Predicting Yelp Ratings
Overview
Running a restaurant in New York City, or any city for that matter, is exceptionally difficult.
The board of a major restaurant group has approached me and wants to open up a new restaurant in the country. They don’t really know what they want to open but are confident that their chefs will create an appropriate menu that will satisfy all palates.
Though they are seasoned veterans in the restaurant business, their presence in media has been less than average, but they know that Yelp Reviews are extremely important. They have created a few Michelin Star restaurants in the past.
They tasked me to identify the most important factors a restaurant should keep in mind to maximize public performance.
#Methodology The world of restaurants ratings can be broken down into 3 groups:
- High-tier review guides such as Michelin that come out every year.
- Mid-tier review publications such as Zagat, Infatuation that review on a rolling basis
- Low-tier crowd-sourcing ratings and reviews such as Yelp or TripAdvisor, which are posted on a fairly frequent basis.
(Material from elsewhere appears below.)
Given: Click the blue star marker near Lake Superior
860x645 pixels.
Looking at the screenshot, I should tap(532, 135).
Taking a top down approach, I will pull my dataset based off of the Michelin Guide, and combine that with Zagat and Yelp reviews.
This is a linear regression problem, so I will establish the dependent continuous variable as an average Yelp Rating.
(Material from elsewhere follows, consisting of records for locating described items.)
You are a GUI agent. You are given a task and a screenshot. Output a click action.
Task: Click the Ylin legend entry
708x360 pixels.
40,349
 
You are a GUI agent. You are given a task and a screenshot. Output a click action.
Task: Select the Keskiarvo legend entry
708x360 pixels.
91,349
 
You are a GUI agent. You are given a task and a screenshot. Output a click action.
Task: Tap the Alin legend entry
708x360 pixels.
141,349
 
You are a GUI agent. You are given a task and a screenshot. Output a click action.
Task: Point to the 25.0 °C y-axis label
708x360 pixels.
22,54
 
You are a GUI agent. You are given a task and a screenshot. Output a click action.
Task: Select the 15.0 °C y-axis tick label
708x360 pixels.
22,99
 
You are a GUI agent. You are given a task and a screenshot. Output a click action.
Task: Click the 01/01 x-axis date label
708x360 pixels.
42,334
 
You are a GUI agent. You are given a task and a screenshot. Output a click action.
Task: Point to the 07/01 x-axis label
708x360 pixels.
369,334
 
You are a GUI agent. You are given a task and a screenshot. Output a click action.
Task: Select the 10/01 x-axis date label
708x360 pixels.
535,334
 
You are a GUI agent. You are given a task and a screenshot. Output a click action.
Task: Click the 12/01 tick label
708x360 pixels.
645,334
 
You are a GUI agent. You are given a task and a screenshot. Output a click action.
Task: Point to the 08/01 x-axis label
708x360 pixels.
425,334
Tools that will be leveraged include BeautifulSoup, Selenium for data scraping, and statsmodels, Sci-kit learn for regression modeling.
Obtaining the data
Michelin Stars
The Michelin Guide is a great website to use BeautifulSoup. After scraping the site for individual restaurant links, I ran a function that goes through each link and outputs a list of metrics I want to use.
import requests
from bs4 import BeautifulSoup
import pandas as pd
import numpy as np
def michelin_information(master):
michelin_dictionary=[]
#Goes through each link and scrapes the key information
for links in master:
clean_entry=[]
restaurant_page=links
response = requests.get(restaurant_page)
text = response.text
soup = BeautifulSoup(text,"html5lib")
header=header[0:-2]
cuisine= soup.find(class_="content-header-desc__detail content-header-desc__cuisine").find('a').text
neighborhood= soup.find(class_="content-header-desc__detail content-header-desc__area").find('a').text
characteristics = soup.find(class_='v-content__restaurant-criteria').find_all(class_="restaurant-criteria__icon")
distinction = characteristics[0].text
classification = characteristics[1].text
price=characteristics[-1].text
description = str(soup.find(class_='restaurant-desc').text)
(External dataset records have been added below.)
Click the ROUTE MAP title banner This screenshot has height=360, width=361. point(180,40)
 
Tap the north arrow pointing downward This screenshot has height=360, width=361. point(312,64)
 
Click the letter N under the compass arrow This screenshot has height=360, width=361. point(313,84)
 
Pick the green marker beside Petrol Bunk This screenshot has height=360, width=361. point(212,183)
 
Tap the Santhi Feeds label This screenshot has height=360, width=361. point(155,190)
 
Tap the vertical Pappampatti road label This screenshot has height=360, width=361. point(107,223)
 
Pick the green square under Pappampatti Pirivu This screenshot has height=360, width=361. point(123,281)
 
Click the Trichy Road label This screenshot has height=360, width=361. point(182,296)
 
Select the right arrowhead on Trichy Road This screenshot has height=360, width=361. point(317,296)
address= soup.find(class_='location-item__desc').find_all('p')[1].text
entry=[header, cuisine, neighborhood, distinction, classification, price, description,address]
michelin_dictionary += [clean_entry]
return michelin_dictionary
Zagat reviews
Zagat.com has a fairly unwieldy search function and does not work well with BeautifulSoup. Instead, I used Selenium and Google Search to find the Zagat reviews. It should be noted that about 15% of the links did not direct me to the actual restaurant review page, and Selenium would sometimes skip over the entry even though the entry existed. After receiving the first pass of data, I ran the function again to fill up the skipped entries.